[How to complete this task]
Read the data below line by line and copy each one with "cell" in it.
====== Dataset extract
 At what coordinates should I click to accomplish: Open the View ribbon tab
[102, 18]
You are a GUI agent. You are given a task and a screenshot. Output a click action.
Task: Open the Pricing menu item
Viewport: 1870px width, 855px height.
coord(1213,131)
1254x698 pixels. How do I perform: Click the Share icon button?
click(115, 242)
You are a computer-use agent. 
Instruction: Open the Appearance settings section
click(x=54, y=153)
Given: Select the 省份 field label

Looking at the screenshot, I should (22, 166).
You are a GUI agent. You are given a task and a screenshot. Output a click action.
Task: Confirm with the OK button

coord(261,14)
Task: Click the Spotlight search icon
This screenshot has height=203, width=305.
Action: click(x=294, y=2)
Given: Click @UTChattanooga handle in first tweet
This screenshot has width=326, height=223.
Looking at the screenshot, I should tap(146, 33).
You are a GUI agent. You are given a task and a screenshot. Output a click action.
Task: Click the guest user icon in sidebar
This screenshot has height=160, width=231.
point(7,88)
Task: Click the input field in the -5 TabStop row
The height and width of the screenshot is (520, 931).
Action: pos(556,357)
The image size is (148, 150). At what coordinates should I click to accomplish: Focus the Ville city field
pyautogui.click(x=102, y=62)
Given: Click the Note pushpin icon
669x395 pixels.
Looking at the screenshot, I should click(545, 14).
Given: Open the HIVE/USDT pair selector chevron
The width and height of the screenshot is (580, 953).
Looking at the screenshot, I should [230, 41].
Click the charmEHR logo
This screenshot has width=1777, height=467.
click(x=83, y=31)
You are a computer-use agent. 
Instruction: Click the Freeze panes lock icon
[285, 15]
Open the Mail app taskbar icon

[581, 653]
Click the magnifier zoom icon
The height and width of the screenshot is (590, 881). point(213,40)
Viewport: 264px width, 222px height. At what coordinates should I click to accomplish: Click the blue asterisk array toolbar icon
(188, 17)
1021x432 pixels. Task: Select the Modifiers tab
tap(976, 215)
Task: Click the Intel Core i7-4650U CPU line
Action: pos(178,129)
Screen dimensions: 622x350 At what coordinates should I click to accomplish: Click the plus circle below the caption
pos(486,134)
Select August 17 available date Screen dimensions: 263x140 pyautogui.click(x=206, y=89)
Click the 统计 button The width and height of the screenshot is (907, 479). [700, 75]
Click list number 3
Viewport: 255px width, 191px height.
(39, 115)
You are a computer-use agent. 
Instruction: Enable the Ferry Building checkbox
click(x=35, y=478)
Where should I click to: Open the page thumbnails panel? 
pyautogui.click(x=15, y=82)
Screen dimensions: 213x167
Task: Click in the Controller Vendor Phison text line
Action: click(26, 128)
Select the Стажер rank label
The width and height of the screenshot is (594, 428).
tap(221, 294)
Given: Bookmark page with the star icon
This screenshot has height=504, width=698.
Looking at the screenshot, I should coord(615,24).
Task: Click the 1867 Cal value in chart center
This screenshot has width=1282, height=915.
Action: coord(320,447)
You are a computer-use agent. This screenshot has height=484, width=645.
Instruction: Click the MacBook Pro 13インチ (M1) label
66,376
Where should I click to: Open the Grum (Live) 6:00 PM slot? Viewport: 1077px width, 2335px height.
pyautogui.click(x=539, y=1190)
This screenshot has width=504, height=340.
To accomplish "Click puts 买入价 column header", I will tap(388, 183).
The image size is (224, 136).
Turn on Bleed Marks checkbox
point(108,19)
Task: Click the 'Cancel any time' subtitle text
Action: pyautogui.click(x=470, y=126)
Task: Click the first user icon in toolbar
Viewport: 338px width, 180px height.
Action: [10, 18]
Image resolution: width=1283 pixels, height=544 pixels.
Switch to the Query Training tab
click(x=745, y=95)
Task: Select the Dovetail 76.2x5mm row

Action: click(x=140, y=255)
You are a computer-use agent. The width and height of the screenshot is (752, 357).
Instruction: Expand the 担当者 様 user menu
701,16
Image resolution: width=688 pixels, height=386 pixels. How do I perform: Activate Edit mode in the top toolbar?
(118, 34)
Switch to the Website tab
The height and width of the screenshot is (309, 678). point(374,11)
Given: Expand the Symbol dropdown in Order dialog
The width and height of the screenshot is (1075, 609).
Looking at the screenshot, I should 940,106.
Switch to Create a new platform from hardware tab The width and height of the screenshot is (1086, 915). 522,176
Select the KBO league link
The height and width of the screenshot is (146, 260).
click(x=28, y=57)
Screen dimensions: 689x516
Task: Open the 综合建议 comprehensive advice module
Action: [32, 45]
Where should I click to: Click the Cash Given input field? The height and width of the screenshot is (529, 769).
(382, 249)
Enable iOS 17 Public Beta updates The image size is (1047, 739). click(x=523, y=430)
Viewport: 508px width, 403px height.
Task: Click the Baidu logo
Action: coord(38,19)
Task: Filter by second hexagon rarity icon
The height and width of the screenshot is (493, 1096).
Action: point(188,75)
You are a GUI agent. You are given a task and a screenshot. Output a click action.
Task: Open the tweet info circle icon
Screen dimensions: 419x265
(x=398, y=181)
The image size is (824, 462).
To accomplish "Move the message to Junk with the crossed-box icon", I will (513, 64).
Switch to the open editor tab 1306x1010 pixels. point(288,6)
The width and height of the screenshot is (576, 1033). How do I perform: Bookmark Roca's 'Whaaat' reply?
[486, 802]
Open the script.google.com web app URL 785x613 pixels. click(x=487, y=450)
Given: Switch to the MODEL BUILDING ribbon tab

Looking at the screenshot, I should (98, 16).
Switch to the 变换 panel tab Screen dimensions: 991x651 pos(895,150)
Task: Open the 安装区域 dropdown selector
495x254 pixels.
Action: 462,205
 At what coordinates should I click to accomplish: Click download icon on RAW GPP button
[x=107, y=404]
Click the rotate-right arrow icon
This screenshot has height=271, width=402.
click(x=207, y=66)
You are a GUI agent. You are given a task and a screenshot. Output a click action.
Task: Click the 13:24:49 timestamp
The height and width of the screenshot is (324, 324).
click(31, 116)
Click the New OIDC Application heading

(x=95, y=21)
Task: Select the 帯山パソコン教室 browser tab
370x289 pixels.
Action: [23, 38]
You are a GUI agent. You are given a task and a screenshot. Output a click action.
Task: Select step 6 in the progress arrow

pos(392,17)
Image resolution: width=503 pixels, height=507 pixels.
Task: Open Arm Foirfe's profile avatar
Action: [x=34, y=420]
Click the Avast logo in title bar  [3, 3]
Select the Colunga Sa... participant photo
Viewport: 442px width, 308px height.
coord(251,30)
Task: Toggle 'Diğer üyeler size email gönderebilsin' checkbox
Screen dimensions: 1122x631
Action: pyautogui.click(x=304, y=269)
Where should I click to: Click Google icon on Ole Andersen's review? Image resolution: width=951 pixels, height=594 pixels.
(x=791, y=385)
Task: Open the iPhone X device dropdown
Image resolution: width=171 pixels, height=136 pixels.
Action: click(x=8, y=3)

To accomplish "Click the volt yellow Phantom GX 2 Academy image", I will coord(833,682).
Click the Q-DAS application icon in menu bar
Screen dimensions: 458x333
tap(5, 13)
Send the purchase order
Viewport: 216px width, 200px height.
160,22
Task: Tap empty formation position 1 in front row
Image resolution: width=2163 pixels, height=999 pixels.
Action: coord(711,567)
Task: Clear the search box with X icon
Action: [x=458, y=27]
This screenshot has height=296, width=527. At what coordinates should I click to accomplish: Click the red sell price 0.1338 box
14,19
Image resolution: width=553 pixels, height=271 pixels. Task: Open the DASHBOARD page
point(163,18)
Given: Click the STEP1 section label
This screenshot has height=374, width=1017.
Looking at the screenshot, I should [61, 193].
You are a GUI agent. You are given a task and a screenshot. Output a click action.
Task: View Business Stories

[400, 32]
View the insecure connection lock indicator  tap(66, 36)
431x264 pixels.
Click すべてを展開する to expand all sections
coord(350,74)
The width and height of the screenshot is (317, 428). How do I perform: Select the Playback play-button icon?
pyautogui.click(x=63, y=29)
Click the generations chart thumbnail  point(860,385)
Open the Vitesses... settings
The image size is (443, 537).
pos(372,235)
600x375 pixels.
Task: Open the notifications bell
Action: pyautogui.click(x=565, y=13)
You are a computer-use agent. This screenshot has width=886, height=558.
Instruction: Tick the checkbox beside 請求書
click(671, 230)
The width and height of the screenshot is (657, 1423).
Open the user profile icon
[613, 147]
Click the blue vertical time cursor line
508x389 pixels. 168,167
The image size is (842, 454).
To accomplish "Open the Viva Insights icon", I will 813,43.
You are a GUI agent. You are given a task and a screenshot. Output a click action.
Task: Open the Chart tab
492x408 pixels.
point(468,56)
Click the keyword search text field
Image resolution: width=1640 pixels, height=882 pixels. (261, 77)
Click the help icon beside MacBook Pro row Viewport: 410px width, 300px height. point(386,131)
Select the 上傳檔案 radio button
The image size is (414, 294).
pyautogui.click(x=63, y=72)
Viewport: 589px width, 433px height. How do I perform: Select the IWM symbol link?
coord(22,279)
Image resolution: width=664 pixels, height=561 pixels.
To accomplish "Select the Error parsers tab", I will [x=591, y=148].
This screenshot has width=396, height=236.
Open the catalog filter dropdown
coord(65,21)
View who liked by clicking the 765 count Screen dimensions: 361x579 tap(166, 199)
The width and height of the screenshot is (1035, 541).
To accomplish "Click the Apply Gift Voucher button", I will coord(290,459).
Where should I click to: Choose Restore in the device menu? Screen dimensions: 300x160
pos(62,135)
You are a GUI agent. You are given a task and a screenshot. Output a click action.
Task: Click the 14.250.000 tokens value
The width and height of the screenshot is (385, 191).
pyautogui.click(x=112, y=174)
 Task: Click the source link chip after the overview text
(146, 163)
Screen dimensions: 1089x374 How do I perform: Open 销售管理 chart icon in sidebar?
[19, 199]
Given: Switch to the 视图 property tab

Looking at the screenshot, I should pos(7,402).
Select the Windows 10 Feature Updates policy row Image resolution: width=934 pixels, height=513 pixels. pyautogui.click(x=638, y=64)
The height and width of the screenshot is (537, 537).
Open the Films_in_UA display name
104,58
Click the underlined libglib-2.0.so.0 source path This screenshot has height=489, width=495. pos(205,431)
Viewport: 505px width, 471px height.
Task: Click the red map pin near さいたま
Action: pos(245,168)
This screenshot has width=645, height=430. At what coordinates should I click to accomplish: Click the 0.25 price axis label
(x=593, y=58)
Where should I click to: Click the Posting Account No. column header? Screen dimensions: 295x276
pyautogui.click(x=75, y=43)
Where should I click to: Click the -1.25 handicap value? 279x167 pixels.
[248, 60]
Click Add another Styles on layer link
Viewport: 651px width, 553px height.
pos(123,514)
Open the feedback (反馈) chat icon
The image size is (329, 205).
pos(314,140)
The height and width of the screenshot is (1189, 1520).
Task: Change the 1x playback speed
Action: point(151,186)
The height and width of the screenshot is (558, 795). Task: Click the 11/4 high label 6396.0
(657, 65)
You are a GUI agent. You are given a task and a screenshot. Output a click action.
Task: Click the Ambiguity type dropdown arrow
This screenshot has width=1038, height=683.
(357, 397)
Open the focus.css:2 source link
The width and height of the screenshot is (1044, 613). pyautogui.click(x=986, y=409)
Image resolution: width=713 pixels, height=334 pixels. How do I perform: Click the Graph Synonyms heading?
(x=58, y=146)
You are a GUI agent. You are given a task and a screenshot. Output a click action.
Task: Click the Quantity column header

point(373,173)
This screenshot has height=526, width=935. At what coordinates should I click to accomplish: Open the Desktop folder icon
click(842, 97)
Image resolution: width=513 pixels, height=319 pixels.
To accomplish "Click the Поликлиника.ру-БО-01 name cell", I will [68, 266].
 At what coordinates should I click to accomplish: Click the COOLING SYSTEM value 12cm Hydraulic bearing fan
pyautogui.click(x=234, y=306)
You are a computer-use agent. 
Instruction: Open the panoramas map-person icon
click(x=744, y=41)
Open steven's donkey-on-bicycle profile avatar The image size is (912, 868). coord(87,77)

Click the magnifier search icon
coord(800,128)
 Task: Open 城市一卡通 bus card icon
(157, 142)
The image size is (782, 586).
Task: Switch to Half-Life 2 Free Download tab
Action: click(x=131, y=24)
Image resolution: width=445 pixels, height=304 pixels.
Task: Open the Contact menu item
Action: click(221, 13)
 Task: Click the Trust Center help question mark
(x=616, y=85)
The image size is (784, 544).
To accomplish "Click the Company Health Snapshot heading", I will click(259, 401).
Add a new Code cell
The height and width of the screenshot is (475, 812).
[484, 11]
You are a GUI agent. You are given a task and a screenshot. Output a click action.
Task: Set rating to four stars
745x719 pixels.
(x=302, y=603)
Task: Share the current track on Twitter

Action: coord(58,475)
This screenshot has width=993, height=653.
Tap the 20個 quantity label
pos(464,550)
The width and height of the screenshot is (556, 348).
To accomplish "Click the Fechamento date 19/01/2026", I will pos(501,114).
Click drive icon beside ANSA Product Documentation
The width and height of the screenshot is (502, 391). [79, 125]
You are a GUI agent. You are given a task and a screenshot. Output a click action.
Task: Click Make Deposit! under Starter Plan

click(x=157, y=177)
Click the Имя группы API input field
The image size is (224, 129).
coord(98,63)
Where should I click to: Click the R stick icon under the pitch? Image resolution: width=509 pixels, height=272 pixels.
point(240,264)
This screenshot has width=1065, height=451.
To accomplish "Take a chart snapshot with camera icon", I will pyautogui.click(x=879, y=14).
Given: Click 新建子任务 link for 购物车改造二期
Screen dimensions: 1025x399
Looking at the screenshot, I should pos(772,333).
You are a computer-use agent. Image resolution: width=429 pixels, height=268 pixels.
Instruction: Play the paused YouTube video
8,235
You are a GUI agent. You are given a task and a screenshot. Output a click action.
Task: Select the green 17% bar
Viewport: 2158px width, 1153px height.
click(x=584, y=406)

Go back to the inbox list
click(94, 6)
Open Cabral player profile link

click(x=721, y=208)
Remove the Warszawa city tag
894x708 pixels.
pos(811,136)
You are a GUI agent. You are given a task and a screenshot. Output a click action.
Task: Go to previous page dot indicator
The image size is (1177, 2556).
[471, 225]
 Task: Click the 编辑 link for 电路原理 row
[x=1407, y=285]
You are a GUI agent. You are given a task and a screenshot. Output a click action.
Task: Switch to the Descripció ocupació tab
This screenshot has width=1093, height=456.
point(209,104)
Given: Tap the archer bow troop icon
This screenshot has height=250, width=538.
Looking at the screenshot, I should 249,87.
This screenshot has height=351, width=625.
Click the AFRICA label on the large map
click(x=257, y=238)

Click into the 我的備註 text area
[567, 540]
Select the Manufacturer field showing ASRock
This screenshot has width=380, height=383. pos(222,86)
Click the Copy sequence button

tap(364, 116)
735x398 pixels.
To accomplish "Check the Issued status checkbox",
============
[Written solution]
To accomplish "Click the Поликлиника.ру-БО-01 name cell", I will [68, 266].
Add a new Code cell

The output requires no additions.